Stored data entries
"""
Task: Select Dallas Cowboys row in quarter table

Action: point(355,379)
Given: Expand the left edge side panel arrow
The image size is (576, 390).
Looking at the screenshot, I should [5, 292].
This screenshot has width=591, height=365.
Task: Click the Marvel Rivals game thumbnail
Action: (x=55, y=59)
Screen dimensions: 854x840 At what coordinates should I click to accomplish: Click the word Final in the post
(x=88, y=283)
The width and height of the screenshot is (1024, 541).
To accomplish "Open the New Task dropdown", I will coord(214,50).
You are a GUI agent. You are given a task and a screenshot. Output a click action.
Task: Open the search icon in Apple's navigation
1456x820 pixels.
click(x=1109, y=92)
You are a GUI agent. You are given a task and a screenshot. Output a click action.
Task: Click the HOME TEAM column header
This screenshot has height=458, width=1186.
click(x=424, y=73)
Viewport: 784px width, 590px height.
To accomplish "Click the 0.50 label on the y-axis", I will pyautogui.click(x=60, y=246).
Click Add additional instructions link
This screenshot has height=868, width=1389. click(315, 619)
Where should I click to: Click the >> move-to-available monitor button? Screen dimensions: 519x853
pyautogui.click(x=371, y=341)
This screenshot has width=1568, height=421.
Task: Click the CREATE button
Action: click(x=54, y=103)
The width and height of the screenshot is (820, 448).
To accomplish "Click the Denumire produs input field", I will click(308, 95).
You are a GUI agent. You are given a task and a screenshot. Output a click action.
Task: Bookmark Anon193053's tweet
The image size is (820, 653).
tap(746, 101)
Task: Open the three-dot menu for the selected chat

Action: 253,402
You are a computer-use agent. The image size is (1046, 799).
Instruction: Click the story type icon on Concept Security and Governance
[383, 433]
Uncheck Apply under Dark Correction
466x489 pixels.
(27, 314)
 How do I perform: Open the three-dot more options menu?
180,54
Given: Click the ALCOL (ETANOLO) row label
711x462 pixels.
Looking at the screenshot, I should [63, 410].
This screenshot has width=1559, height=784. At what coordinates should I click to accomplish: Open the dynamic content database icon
"""
§ YOUR ASSIGNMENT
Restate each line of the records above without any deviation.

§ ANSWER SECTION
Task: Select Dallas Cowboys row in quarter table

Action: point(355,379)
Given: Expand the left edge side panel arrow
The image size is (576, 390).
Looking at the screenshot, I should [5, 292].
This screenshot has width=591, height=365.
Task: Click the Marvel Rivals game thumbnail
Action: (x=55, y=59)
Screen dimensions: 854x840 At what coordinates should I click to accomplish: Click the word Final in the post
(x=88, y=283)
The width and height of the screenshot is (1024, 541).
To accomplish "Open the New Task dropdown", I will coord(214,50).
You are a GUI agent. You are given a task and a screenshot. Output a click action.
Task: Open the search icon in Apple's navigation
1456x820 pixels.
click(x=1109, y=92)
You are a GUI agent. You are given a task and a screenshot. Output a click action.
Task: Click the HOME TEAM column header
This screenshot has height=458, width=1186.
click(x=424, y=73)
Viewport: 784px width, 590px height.
To accomplish "Click the 0.50 label on the y-axis", I will pyautogui.click(x=60, y=246).
Click Add additional instructions link
This screenshot has height=868, width=1389. click(315, 619)
Where should I click to: Click the >> move-to-available monitor button? Screen dimensions: 519x853
pyautogui.click(x=371, y=341)
This screenshot has width=1568, height=421.
Task: Click the CREATE button
Action: click(x=54, y=103)
The width and height of the screenshot is (820, 448).
To accomplish "Click the Denumire produs input field", I will click(308, 95).
You are a GUI agent. You are given a task and a screenshot. Output a click action.
Task: Bookmark Anon193053's tweet
The image size is (820, 653).
tap(746, 101)
Task: Open the three-dot menu for the selected chat

Action: 253,402
You are a computer-use agent. The image size is (1046, 799).
Instruction: Click the story type icon on Concept Security and Governance
[383, 433]
Uncheck Apply under Dark Correction
466x489 pixels.
(27, 314)
 How do I perform: Open the three-dot more options menu?
180,54
Given: Click the ALCOL (ETANOLO) row label
711x462 pixels.
Looking at the screenshot, I should [63, 410].
This screenshot has width=1559, height=784. At what coordinates should I click to accomplish: Open the dynamic content database icon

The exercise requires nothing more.